Not yet sworn in, Lincoln said in his inaugural speech that while he had no intention of interfering with "the institution of slavery," he also felt, "No state, on its own mere action, can get out of the Union." He waxed a bit poetic and was obviously appealing for goodwill on all sides when he said to a nation not yet one century old (the American Revolution only about eighty years earlier): "The mystic chords of memory, stretching from every battlefield, and patriot grave, to every living heart and hearthstone, all over this broad land, will yet swell the chorus of the Union, when again touched, as surely they will be, by the better angels of our nature." More bluntly, he warned: "In your hands, my dissatisfied fellow countrymen, and not in mine, is the momentous issue of civil war. The government will not assail you. You can have no conflict without being yourselves the aggressors. You have no oath registered in Heaven to destroy the government, while I have the most solemn one to 'preserve, protect and defend' it."
And so the immediate issue was not slavery but secession. Or, as Lincoln saw it, the Union, the Union, the Union.
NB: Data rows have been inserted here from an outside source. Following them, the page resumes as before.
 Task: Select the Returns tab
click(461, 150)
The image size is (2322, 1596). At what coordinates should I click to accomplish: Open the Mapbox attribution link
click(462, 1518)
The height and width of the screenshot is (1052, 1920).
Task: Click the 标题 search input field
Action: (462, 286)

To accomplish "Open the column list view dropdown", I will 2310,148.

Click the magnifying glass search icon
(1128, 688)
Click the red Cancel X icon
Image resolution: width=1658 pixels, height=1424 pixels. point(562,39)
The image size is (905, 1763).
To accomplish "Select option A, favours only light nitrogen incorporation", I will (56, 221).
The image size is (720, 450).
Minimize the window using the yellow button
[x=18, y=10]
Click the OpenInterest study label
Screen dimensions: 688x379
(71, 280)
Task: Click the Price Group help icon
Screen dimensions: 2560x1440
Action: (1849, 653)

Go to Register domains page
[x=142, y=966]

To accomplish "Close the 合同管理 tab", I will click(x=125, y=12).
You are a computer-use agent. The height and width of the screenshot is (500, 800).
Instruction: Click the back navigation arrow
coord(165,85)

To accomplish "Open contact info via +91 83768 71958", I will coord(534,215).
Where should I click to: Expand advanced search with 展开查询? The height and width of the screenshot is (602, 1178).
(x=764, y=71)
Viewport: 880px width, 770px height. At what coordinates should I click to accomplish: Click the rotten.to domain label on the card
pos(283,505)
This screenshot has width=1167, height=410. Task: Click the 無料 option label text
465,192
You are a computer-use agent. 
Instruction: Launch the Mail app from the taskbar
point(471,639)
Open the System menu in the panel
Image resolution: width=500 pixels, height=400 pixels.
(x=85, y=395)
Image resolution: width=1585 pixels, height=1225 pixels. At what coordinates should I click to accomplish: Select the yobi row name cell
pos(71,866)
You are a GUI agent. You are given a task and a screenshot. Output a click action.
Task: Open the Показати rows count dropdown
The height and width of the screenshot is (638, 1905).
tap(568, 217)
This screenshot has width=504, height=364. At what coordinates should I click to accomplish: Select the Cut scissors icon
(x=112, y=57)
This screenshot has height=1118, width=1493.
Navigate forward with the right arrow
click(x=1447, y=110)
He was sworn in after his speech, incidentally, by Chief Justice Roger B. Taney, the jurist famous for his majority opinion in the Dred Scott case, which declared a slave was not a citizen with the right to sue in a Federal court. Taney was from Maryland, a Democrat, and a former slave-owner himself
Lincoln had spent the night at Willard's Hotel, and he rode to the Capitol in an open carriage, accompanied by outgoing Democratic President James Buchanan. Security was tight, and almost everybody knew war was imminent. Just that morning Buchanan had received word that Major Robert Anderson, commander of the garrison trapped on the island of Fort Sumter in Charleston Harbor, could not hold out against the forces arrayed against him unless he was reinforced by twenty thousand men. That word was passed along to Lincoln even before he rose to speak on the wooden platform erected for his inauguration at the East Portico of the Capitol. Begun around one o'clock, the inaugural speech took about thirty minutes, during which time, it is reported, Senator Douglas held Lincoln's hat for him.